TODO: Implement the function below. It should return the word that is most similar to positive_words and least similar to negative words.

> Hint: You might find Gensim's documentation on [KeyedVectors](https://radimrehurek.com/gensim/models/keyedvectors.html#gensim.models.keyedvectors.WordEmbeddingsKeyedVectors.wmdistance) and [Word2Vec Models](https://radimrehurek.com/gensim/auto_examples/tutorials/run_word2vec.html) helpful for syntax, but you should *not* call their most_similar method.

In [None]:
for index, word in enumerate(wv.index_to_key):
    if index == 10:
        break
    print(f"word #{index}/{len(wv.index_to_key)} is {word}")

word #0/400000 is the
word #1/400000 is ,
word #2/400000 is .
word #3/400000 is of
word #4/400000 is to
word #5/400000 is and
word #6/400000 is in
word #7/400000 is a
word #8/400000 is "
word #9/400000 is 's


In [None]:
def most_similar(wv, input_word):
  """Function to calculate the word most similar to input_word

  Args:
    wv (KeyedVector): pretrained word vectors
    input_word (List(str)): input_word

  Returns:
    best_word, best_score (Tuple(str, float))
  """
  input_word_v = wv[input_word]
  best_word = None
  best_score = -1


  for word in wv.index_to_key:
      if word != input_word:
          word_v = wv[word]
          similarity = cosine_similarity(input_word_v, word_v)

          if similarity > best_score:
              best_word = word
              best_score = similarity

  return best_word, best_score


TODO: Using the method you wrote above, find the most similar words to: dog, whale, before, however, fabricate.

In [None]:
print('dog\'s most similar word: ', most_similar(wv,"dog"))
print('whale\'s most similar word: ', most_similar(wv,"whale"))
print('before\'s most similar word: ', most_similar(wv,"before"))
print('however\'s most similar word: ', most_similar(wv,"however"))
print('fabricate\'s most similar word: ', most_similar(wv,"fabricate"))

dog's most similar word:  ('cat', 0.8798076)
whale's most similar word:  ('whales', 0.80388796)
before's most similar word:  ('after', 0.92460865)
however's most similar word:  ('although', 0.96575457)
fabricate's most similar word:  ('invent', 0.7040183)

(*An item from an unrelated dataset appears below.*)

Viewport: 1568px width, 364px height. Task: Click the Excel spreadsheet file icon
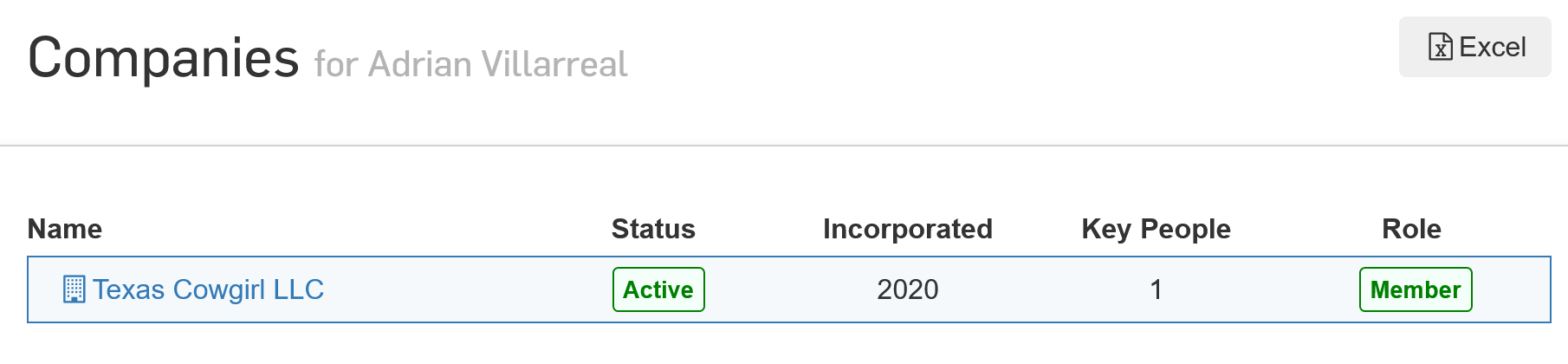point(1440,47)
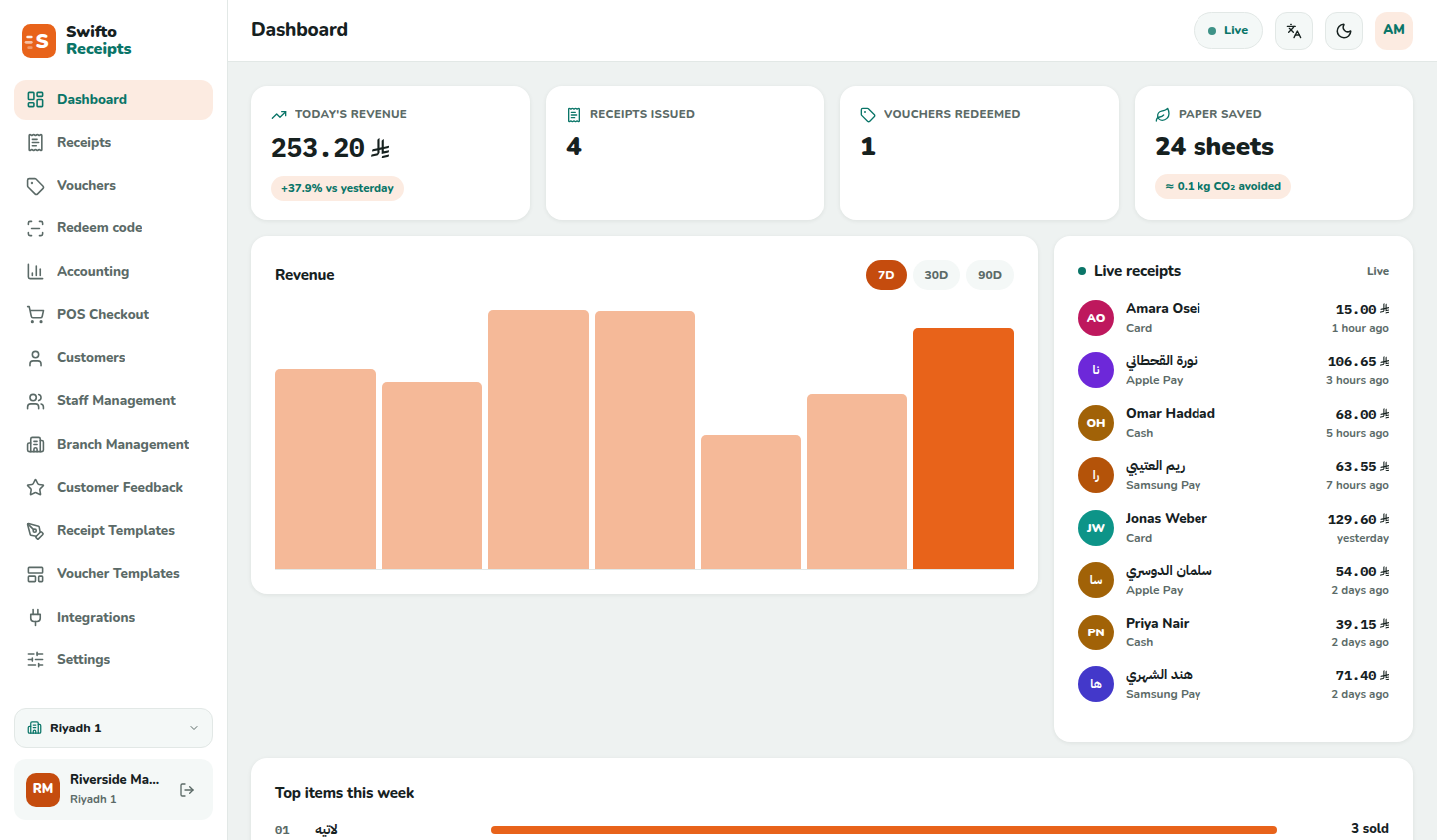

### Problem 2.2: Using word embeddings to solve analogies

TODO: Implement the following function to to calculate the word most similar to positive_words and least similar to negative words. This function should be similar to the `most_similar` function above, but more robust in the sense that is should be able to handle multiple positive and negative words.
> Hint: Use vector addition and subtraction to compute target vectors for the analogies. Again, you should not call Gensim's `most_similar` method.

In [None]:
def most_similar_robust(wv, positive_words=None, negative_words=None):
    """Function to calculate the word most similar to positive_words and least similar to negative words

    Args:
        wv (KeyedVector): pretrained word vectors
        positive_words (List[str]): List of positive words
        negative_words (List[str]): List of negative words

    Returns:
        best_word (str): The word most similar to positive_words and least similar to negative words
    """

    best_score = -99999
    best_word = None

    if positive_words is None:
        positive_words = []
    if negative_words is None:
      negative_words = []

    # formula reference from https://kawine.github.io/blog/nlp/2019/06/21/word-analogies.html
    # Compute the vector by adding vectors of positive words and subtracting vectors of negative words
    # vd = vb + (vc - va)
    word_4 = np.zeros(wv.vector_size)
    for word in positive_words:
        word_4 += wv[word]
    for word in negative_words:
        word_4 -= wv[word]

    for word in wv.index_to_key:
        if word in [positive_words[0], positive_words[1], negative_words[0]]:
            continue

        wvec = wv[word]

        similarity = cosine_similarity(wvec,word_4)
        if similarity > best_score:
            best_score = similarity
            best_word = word


    return best_word, best_score


TODO: Use the method above to solve the following analogies, where a is to b as c is to ___ “, which is often represented as a : b :: c : d :

 vd = vb + (vc - va) == vb – va = vd – vc. Find the most similar vector in the corpus to vd.
- dog:puppy :: cat:?
- man:king :: woman:?
- france:wine :: england:?

In [None]:
analogies = [("cat", "puppy", "dog"), ("woman", "king", "man"), ("england", "wine", "france")]

for analogy in analogies:
    word_1, word_2, word_3 = analogy


    # Find the missing word using most_similar_robust function
    best_word, best_score  = most_similar_robust(wv, [word_1, word_2], [word_3])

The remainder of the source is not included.